Discover Paris’ first monument, the Panthéon
Another short walk east and you’ll be in the Place du Panthéon – the square that houses the monument Panthéon. The Panthéon is open to all to visit and you can book a reservation online in advance to secure your spot.
Built before the Eiffel Tower, the Panthéon is among Paris’s first most famous monuments, and indoors you’ll also find some of its most well-known citizens buried there. Most of them are notable men, unfortunately, including Victor Hugo, Voltaire, Rousseau, Jean Moulin, Louis Braille, Jean Jaurès, and even Soufflot, the architect of the Panthéon whose surname also serves as the main street name in front of it. Marie Curie was the first woman interred there in 1995 based on her achievements, rather than as the spouse of a notable man.
If you appreciate aesthetics, the Neoclassical decor inside and outside of the building will certainly impress, and for history buffs there is no shortage of interesting facts about the monument.
Day 3: Explore the hilltop village of Montmartre
By day three of your trip, you’ve already explored two influential Parisian neighborhoods, and you’re left to discover the scenic hilltop area of Montmartre. Street-style attire is highly recommended here; you’ll want to be comfortable as you trudge up the stairs and elevated streets throughout the neighborhood as you take in some of the city’s most architecturally pleasing sites.

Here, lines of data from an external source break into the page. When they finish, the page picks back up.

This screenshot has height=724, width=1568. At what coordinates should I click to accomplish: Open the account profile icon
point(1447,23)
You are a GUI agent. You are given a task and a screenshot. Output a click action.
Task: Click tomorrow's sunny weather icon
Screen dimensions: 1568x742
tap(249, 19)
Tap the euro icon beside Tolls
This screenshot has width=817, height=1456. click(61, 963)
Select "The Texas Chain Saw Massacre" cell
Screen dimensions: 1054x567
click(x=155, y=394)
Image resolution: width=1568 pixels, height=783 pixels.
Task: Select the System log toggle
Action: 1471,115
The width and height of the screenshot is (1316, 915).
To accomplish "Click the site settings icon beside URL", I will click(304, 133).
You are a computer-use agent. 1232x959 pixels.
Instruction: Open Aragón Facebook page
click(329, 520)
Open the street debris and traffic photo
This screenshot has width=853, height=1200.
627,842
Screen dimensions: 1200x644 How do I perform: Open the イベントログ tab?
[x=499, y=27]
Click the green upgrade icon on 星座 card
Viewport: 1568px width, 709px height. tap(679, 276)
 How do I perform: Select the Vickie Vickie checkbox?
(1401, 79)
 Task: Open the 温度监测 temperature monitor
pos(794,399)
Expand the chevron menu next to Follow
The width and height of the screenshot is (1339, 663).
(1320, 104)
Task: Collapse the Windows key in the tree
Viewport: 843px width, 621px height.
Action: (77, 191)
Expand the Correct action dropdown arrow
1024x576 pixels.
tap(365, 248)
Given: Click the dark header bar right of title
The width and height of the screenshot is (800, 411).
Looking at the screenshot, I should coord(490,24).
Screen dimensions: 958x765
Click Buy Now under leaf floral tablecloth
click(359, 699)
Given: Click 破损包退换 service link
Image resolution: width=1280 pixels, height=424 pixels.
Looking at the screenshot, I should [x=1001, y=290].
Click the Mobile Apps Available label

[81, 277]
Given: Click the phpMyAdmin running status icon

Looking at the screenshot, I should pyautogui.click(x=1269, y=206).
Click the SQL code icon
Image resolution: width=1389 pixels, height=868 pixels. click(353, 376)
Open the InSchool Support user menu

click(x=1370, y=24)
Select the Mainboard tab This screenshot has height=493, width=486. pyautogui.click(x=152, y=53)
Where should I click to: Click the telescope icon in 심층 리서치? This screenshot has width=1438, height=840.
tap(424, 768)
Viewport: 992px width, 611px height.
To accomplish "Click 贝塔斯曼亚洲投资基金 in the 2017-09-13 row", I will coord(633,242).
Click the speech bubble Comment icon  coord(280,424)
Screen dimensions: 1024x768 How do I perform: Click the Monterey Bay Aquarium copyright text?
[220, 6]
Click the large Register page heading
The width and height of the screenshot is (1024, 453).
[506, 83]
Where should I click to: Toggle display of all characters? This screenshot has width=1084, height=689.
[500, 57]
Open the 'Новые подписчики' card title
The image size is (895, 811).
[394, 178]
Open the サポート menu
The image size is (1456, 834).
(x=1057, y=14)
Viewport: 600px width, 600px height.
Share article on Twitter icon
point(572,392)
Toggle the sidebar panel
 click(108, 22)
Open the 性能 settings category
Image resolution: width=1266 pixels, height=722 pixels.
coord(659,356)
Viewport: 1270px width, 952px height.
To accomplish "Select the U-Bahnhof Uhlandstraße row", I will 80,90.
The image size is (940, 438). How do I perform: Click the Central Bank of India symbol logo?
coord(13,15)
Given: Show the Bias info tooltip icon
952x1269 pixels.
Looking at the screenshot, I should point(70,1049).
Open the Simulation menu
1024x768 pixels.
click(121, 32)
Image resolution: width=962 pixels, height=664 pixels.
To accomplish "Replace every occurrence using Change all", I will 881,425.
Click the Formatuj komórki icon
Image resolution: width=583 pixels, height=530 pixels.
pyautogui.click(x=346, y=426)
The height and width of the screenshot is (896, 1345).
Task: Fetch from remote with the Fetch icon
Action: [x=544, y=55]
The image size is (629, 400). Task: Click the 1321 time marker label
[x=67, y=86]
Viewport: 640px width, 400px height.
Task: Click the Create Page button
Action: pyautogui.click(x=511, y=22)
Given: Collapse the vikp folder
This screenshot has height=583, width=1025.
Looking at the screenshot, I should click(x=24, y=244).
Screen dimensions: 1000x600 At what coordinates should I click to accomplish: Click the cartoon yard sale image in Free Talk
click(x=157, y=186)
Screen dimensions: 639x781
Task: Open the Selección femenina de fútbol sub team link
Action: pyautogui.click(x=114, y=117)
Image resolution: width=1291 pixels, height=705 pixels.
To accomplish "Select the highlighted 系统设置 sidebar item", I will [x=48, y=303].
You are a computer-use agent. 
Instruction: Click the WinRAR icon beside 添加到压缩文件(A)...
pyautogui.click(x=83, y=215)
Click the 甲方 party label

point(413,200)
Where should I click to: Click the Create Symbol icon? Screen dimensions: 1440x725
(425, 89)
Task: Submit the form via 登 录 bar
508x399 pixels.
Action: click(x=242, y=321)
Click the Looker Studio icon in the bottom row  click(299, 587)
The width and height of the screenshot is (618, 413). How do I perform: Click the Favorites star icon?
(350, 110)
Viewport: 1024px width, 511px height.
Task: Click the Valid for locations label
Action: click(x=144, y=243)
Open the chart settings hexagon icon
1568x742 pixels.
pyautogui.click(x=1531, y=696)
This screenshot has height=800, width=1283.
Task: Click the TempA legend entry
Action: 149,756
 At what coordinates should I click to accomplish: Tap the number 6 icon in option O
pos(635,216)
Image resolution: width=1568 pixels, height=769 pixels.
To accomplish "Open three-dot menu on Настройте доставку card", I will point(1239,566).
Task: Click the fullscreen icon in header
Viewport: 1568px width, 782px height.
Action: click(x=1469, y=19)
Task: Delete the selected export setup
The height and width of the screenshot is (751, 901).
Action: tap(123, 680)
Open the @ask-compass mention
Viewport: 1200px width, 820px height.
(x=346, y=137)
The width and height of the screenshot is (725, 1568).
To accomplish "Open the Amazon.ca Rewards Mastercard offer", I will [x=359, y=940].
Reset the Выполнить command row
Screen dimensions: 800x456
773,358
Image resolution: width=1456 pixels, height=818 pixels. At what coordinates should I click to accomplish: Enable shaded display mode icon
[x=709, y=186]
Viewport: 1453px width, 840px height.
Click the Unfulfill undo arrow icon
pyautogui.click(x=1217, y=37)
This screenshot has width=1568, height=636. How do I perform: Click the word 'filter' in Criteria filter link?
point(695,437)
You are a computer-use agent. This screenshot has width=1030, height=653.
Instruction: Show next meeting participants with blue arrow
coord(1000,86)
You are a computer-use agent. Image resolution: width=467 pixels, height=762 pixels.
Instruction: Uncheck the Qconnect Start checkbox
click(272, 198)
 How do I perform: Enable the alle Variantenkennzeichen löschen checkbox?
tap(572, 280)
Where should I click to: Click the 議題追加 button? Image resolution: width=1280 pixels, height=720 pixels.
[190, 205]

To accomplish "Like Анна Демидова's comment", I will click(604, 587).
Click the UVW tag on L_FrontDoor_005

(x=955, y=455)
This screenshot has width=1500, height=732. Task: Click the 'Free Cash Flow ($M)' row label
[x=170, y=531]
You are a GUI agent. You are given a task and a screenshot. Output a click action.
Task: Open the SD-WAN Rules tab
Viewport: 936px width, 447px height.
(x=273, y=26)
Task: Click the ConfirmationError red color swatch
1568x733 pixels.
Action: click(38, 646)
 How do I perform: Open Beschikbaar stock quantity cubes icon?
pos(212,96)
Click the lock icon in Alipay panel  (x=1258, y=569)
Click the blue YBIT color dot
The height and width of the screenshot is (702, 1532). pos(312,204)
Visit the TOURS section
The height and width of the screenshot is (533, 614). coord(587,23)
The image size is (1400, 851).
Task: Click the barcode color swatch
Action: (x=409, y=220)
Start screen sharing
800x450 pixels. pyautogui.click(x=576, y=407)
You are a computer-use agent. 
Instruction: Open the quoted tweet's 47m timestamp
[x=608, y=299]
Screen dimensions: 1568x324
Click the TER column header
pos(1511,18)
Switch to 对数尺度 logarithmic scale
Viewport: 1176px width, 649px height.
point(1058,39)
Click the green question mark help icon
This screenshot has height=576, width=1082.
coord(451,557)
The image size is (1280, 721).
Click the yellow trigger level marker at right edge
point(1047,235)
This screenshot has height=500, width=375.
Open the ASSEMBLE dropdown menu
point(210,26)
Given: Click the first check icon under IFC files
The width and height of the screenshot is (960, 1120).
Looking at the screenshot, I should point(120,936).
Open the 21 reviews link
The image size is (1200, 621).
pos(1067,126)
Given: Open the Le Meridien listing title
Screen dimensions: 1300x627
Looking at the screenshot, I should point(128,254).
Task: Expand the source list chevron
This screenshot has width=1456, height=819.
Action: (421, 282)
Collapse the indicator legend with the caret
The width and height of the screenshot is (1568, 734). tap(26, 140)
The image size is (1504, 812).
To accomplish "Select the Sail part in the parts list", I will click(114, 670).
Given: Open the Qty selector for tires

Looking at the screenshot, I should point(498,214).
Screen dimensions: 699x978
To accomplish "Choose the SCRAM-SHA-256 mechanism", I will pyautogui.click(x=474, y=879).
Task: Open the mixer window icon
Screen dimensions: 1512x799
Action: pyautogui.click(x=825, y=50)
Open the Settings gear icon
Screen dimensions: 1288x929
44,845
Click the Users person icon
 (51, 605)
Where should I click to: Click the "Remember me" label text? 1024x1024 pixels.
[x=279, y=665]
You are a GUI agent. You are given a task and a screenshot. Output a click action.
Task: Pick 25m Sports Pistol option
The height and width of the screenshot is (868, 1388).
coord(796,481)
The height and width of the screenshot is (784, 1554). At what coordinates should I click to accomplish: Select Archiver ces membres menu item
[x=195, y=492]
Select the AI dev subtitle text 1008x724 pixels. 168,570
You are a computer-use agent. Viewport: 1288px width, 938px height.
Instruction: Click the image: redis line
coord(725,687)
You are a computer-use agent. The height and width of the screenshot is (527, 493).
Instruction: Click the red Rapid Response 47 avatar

Learn the cancan at the Museum of Montmartre
This Montmartre museum is unique in that it tells the story of the area through the art found inside it. Mostly comprised of Montmartre’s rich dance and musical past, notable artists in the 1800s also lived in the building itself, and their artwork pays homage to their former home. Here you’ll learn more about the roots of the Moulin Rouge as well, and its role in the history of Paris. Not only a small Parisian museum, but it also houses gardens and a vineyard, so you’ll get your money’s worth of the ticket by imbibing in French wines while you cancan your way from space to space.
Appreciate the shapes of the Arc de Triomphe
Perfectly square and elegant, the Arc de Triomphe shouldn’t be skipped on your short trip to Paris. Surrounded by a circular road, be cautious taking a picture in front of the building, or you might disrupt traffic! The Arc is perhaps one of the most well-recognized symbols in all of France and was initially requested by Napoleon Bonaparte himself in honor of his armies, although it wasn’t finished until 1836. The Arc is stunning in its own right, but it’s also open to the public to visit the inside. You can go up to the rooftop to get yet another iconic view of the Eiffel Tower, as well as sweeping views of the entire city.
End your trip at Sunset on the Champs Elysées
Although you’re nearing the end of your three day trip to Paris at this point, keep your spirits high knowing you’re ending the journey with what’s referred to as the most beautiful avenue in the world, the Champs Elysées. Depending on how much time you have left in your day, you can treat yourself to an elegant dining experience on this avenue, shopping, see one last museum, or simply reflect and bid au revoir to your time in one of the most lovely cities in the world.
No matter your motivation for visiting Paris, this city has something to offer everyone. Within three days, you can experience French culture in its past and present, and look forward to planning a trip to visit again in the future.